* **RECORDS FOR THIS TASK**:
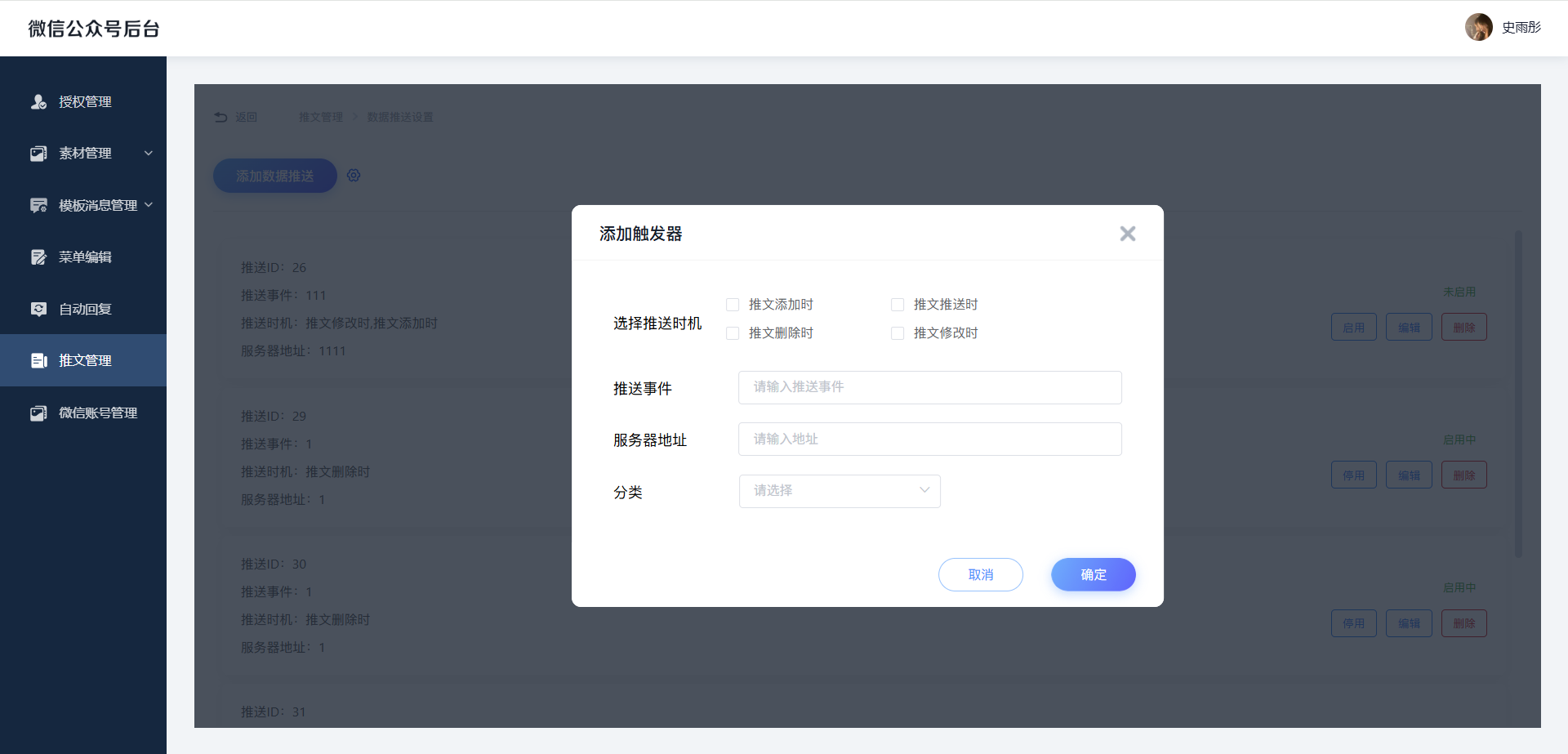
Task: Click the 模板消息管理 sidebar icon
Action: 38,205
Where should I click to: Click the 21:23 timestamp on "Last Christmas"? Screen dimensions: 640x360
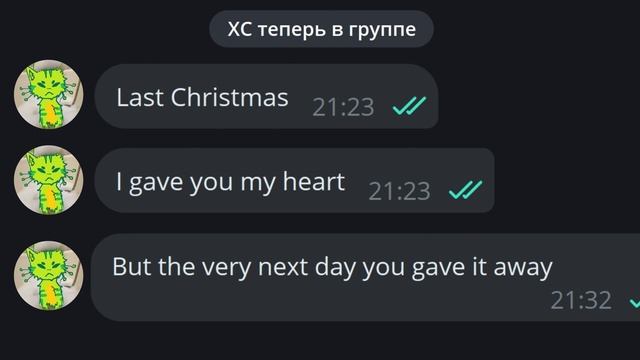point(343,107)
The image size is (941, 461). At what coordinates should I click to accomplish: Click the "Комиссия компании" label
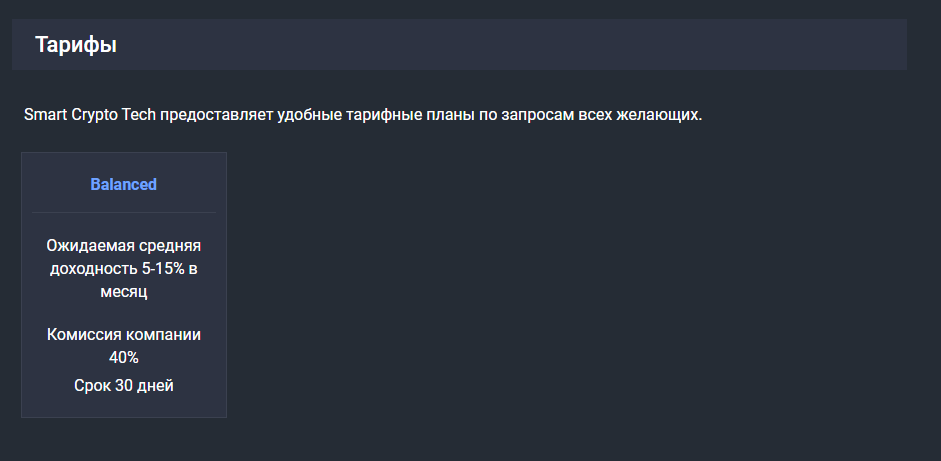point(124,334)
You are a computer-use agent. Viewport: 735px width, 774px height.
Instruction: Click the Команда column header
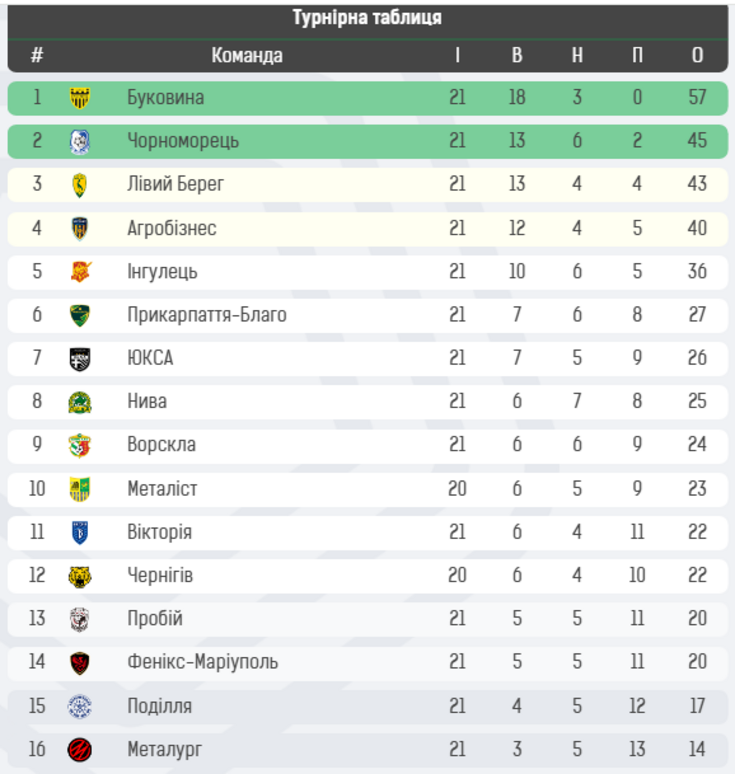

* **INSTRUCTIONS TO FOLLOW**:
Write out all of the entries above again word for word, leaving out the pictures.

* **EXERCISE OUTPUT**:
Task: Click the 模板消息管理 sidebar icon
Action: 38,205
Where should I click to: Click the 21:23 timestamp on "Last Christmas"? Screen dimensions: 640x360
point(343,107)
The image size is (941, 461). At what coordinates should I click to accomplish: Click the "Комиссия компании" label
point(124,334)
You are a computer-use agent. Viewport: 735px width, 774px height.
Instruction: Click the Команда column header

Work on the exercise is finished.